INFORMATION SUPPLIED section start
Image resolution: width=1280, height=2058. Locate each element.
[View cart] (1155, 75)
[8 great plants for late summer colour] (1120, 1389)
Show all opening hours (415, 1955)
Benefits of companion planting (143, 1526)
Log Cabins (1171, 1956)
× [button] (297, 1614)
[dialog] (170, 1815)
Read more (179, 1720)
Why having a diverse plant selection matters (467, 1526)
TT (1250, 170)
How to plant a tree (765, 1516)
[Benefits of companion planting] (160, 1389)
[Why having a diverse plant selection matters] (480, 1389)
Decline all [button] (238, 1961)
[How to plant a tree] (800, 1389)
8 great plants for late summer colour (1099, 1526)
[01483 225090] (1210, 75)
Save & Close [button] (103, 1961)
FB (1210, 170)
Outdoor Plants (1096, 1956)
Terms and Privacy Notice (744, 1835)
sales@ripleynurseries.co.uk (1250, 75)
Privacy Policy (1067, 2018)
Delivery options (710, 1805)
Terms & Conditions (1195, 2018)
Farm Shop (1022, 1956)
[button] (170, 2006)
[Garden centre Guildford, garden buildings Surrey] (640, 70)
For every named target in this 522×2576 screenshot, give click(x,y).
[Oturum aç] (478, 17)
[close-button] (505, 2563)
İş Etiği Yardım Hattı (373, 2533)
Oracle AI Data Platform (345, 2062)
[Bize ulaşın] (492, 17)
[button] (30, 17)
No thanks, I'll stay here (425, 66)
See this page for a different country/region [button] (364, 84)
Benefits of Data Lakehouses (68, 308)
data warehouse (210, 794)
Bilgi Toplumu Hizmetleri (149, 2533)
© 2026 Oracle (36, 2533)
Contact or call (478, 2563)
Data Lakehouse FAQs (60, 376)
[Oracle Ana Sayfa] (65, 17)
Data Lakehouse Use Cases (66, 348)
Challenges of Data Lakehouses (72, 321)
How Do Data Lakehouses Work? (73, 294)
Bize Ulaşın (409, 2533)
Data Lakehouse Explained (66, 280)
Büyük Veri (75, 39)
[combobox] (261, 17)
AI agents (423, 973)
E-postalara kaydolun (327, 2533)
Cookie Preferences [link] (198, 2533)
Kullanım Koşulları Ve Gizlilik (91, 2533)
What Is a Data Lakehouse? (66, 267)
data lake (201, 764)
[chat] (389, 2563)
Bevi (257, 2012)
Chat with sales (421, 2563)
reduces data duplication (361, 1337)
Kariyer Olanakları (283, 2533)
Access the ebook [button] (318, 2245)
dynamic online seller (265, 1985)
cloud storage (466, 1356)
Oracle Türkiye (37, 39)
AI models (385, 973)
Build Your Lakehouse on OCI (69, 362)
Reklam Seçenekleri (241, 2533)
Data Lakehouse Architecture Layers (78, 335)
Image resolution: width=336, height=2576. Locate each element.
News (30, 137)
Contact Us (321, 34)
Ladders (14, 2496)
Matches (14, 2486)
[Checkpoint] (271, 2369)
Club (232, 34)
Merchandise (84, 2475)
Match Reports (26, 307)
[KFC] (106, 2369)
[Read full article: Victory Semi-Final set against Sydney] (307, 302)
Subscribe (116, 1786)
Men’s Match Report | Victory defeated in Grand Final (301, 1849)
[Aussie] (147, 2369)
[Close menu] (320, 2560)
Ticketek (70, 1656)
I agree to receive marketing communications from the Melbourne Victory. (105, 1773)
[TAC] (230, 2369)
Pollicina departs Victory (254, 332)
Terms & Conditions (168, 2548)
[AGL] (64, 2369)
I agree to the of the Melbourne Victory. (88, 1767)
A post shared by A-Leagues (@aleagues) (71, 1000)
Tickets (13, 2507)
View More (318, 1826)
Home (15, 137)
INFORMATION SUPPLIED section end
__PROMPT__: Copy the entries above exactly, but only from the line holding "Reklam Seçenekleri (241, 2533)" through the line holding "I agree to the", both included.

__FINISHED EXERCISE__:
Reklam Seçenekleri (241, 2533)
Data Lakehouse Architecture Layers (78, 335)
Image resolution: width=336, height=2576. Locate each element.
News (30, 137)
Contact Us (321, 34)
Ladders (14, 2496)
Matches (14, 2486)
[Checkpoint] (271, 2369)
Club (232, 34)
Merchandise (84, 2475)
Match Reports (26, 307)
[KFC] (106, 2369)
[Read full article: Victory Semi-Final set against Sydney] (307, 302)
Subscribe (116, 1786)
Men’s Match Report | Victory defeated in Grand Final (301, 1849)
[Aussie] (147, 2369)
[Close menu] (320, 2560)
Ticketek (70, 1656)
I agree to receive marketing communications from the Melbourne Victory. (105, 1773)
[TAC] (230, 2369)
Pollicina departs Victory (254, 332)
Terms & Conditions (168, 2548)
[AGL] (64, 2369)
I agree to the of the Melbourne Victory. (88, 1767)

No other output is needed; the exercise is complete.